By Judith Salkin

As a little girl, the MIX 100.5’s Valerie Kattz loved listening to “the people in the radio.”
And somewhere along the line, she decided she wanted to be one of them.
“I would play the radio,” she says. “I had a Fisher Price recorder and it used to interview people, then I’d try to get my interviews on the radio.”
She got her first interview on air as a kid, and by the time she was a teenager she had a spot on her DeRidder, Louisiana station. But the small town in southwest La., couldn’t hold her. Kattz was also hooked on the idea of leaving town for the bright lights of New York City or California, as soon as she could.
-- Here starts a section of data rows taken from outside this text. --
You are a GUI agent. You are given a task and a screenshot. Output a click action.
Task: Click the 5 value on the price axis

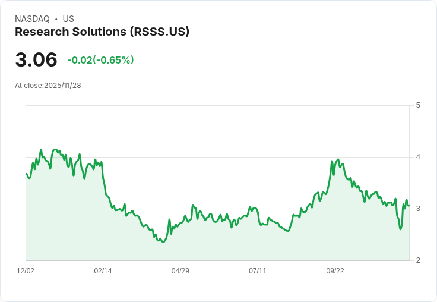click(x=418, y=105)
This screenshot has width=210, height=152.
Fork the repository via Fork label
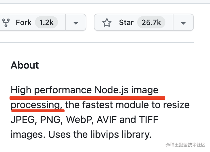(23, 23)
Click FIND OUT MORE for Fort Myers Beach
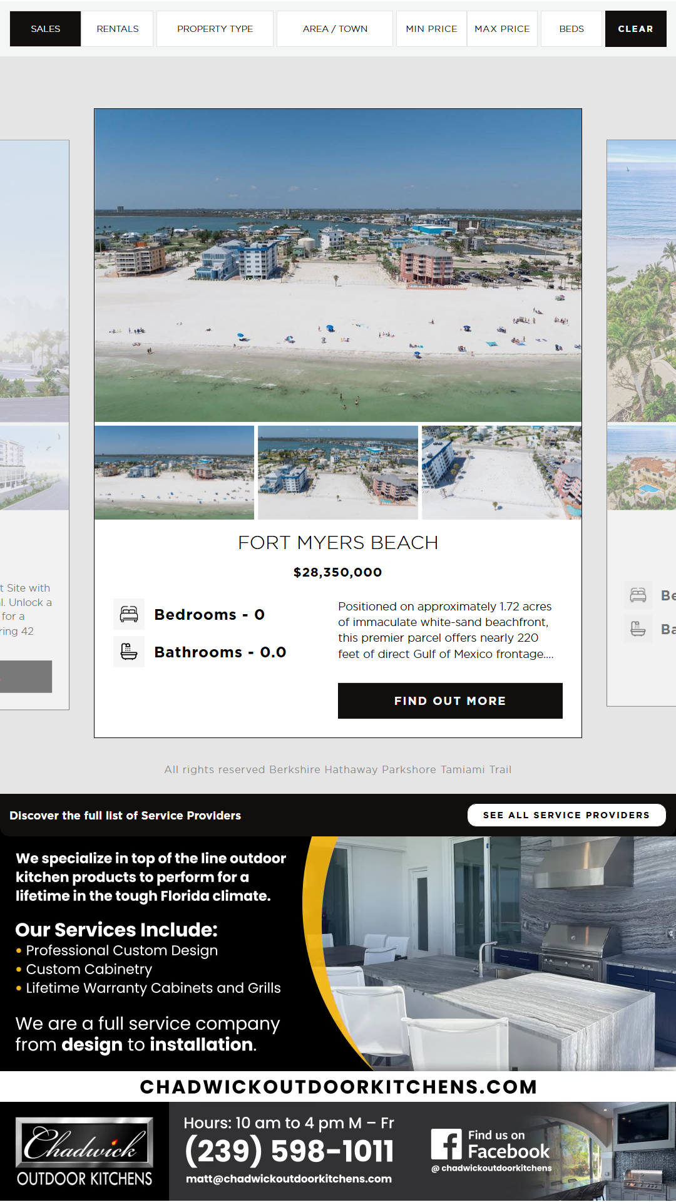 click(x=450, y=701)
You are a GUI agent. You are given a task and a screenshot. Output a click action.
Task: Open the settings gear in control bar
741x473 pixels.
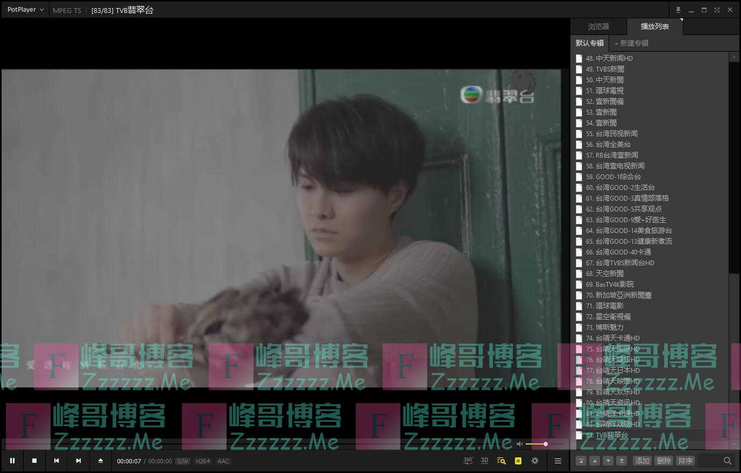535,461
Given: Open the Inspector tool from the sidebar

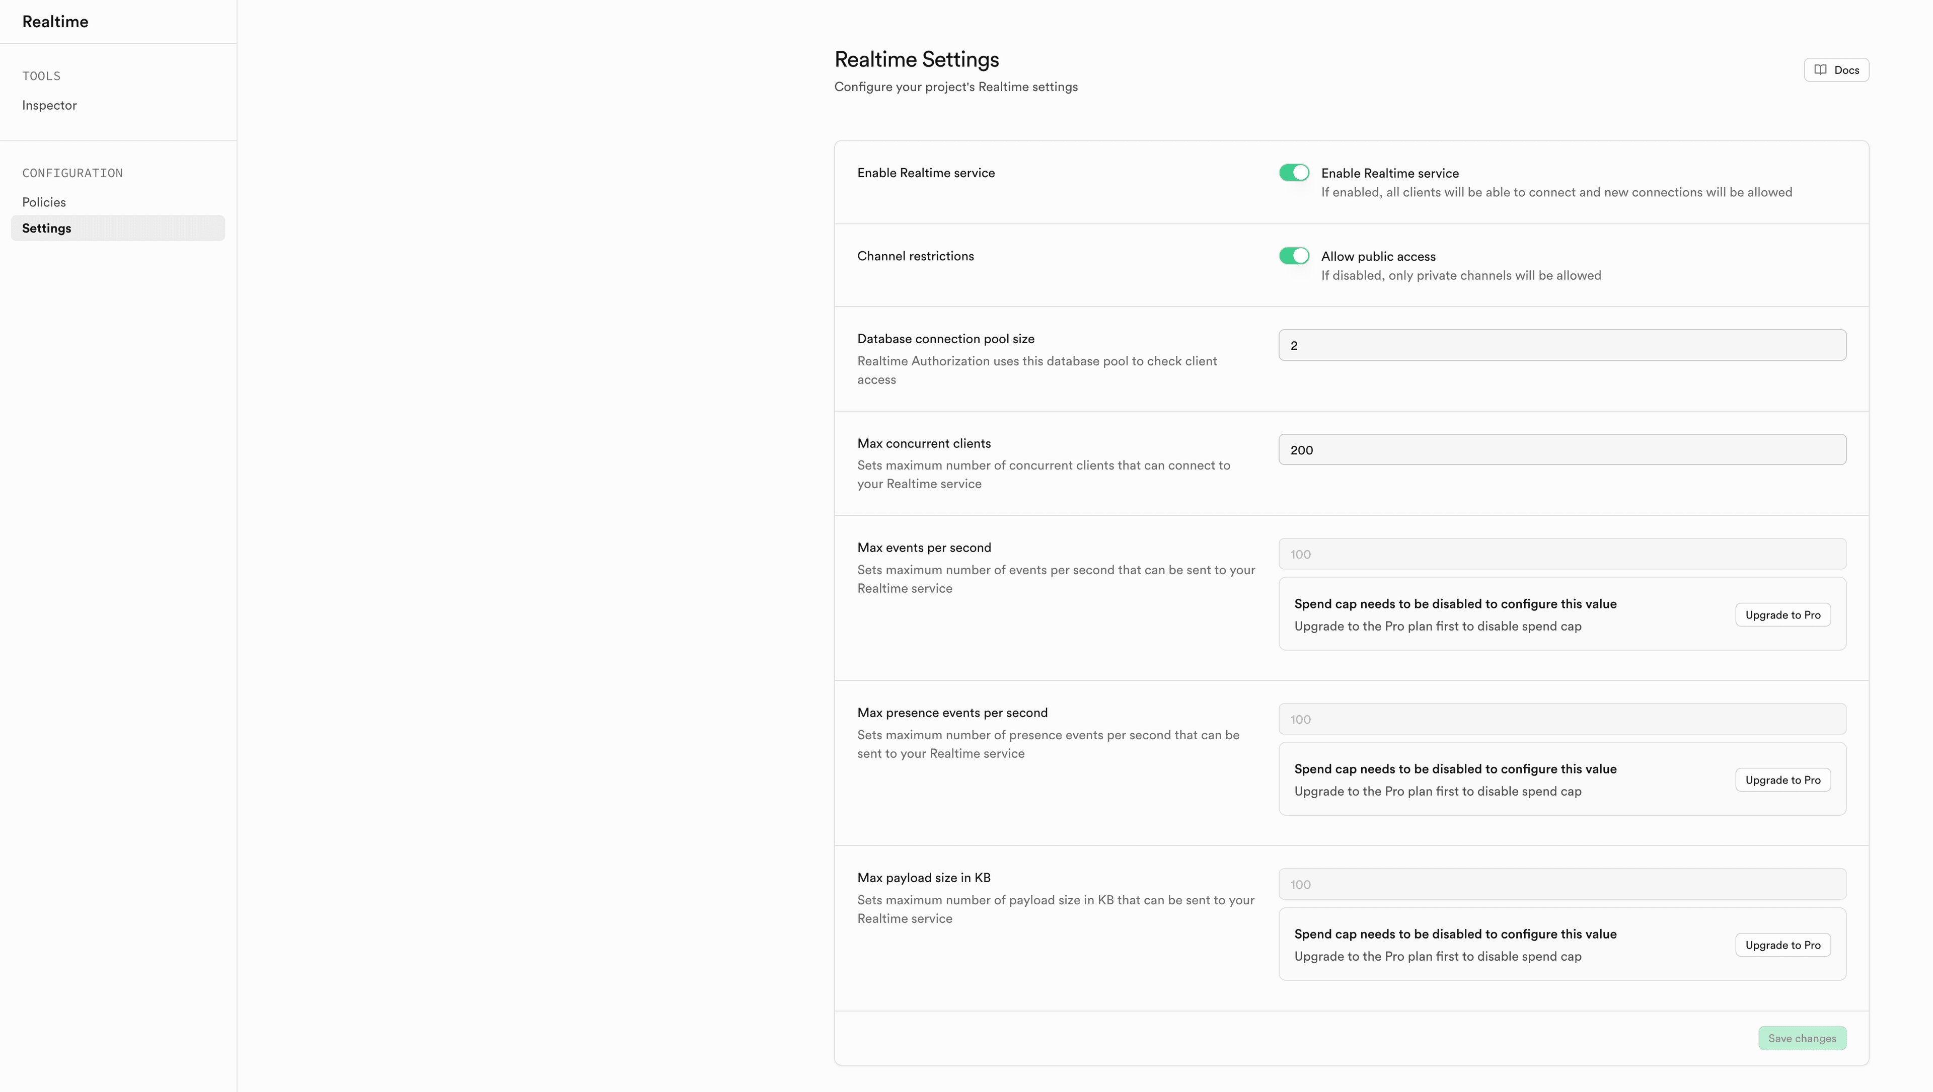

“We’d go on family vacations and I knew I wanted to live some place that was bigger than my little town,” she says. At 19, with a job at a Brawley radio station, Kattz headed for Cali, without a car.
But she didn’t find what she expected.
“In my mind the Hollywood sign stretched from San Diego to San Francisco and you could see it from anywhere in the state,” she recalls. “Brawley didn’t look anything like that. I’d moved to the DeRidder of California!”
It took about a year for the old Power Radio General Manager Mike Meenan called and offered a skeptical Kattz a job in Palm Springs. Told that he’d like to consider her for a midday spot, Kattz was sure it was a prank call.
“He told me to call the station if I didn’t believe him,” she says with a laugh. Luckily, she decided to make the call. She moved to the Coachella Valley and blossomed.
“When I got here I looked around and I thought, ‘this is more like it’,” she says. It gave her the time to acclimate to the real California lifestyle. By the time she got a car a couple of years later, L.A. was more of shock to her system than she wanted to take on.
“The traffic scared me,” she says. “And it was so big; I wasn’t used to a place that was so big.”
So instead of looking for a gig along the coast, Kattz stayed put. In addition to her midday gig, she also worked as the assistant production director, promotions director and selling air-time for R&R Broadcasting.
Today she juggles her time on-air and as the MIX’s marketing manager. “Which includes doing all the social media for the station,” she says. “(The listeners) are probably wondering what happened to me,” she says after not posting on either for about 45 minutes.
While she loves the music she plays on air, Kattz claims that she’s really an ‘80s girl. “I love Journey and Duran Duran,” she says. “But really, there’s not a lot of music I don’t like.”
Kattz, truly loves what she does. In addition to being on air from 10 a.m. to 2 p.m. daily and Saturday nights from 7 p.m. to midnight, she had a two-year gig as the host of the local show “The Hot 5 Video Countdown,” in addition to hosting the “The Star of the Week” segment on Patty Daly Caruso’s “Valley Views.”
She’s an animal lover, with two Boston terriers who are “my kids,” she says. “They’re the only ones I’m ever going to have.” To prove it, Kattz has Bella and Buster’s paw prints on her wrist and ankle, “so that they’re always with me.”
To give something back, she hosts a weekly radio animal segment, volunteers with Loving All Animals, donates her time to other charities and writes an online pet column.
And she still finds time to fit in extra work on movies that shoot in the Coachella Valley, like Brad Mercer’s dark comedy, “Sushi Anyone?”
Aside from her boyfriend who lives in Hollywood (she’s gotten over her fear of L.A’s freeways), last year Kattz came up with a bucket list that she’s working on. “I decided to give this new decade a name and called them my Fearless 40s and that it was time to conquer some of my fears,” she says. “
Kattz strapped on skates, became a roller derby girl and joined Bombshell Bettys (psbombshellbettys.com), a young roller derby team, where she’s known as “KattzScratch.”
“We haven’t had a scrimmage yet because not everyone on the team is (certified), but it’s so much fun!”
Kattz, who claims that she paints “like a six-year-old,” also likes to hold once a month art parties “with a group of girls,” where she supplies all the materials and the wine, and then uses her friend’s work to decorate her home.
“I looked around one day and realized that I had more art supplies than Picasso and I’d never use them in my lifetime,” she says of the parties that can last until dawn. “It’s just the best time.”